**Work to complete:**
Search the records for the string "Task" and return each line that has it.

**Listed records:**
........

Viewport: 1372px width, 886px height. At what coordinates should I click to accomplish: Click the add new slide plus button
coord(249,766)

........

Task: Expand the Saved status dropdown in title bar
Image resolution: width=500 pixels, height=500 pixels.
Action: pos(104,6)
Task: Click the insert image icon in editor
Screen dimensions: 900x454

........

**Written response:**
Task: Expand the Saved status dropdown in title bar
Task: Click the insert image icon in editor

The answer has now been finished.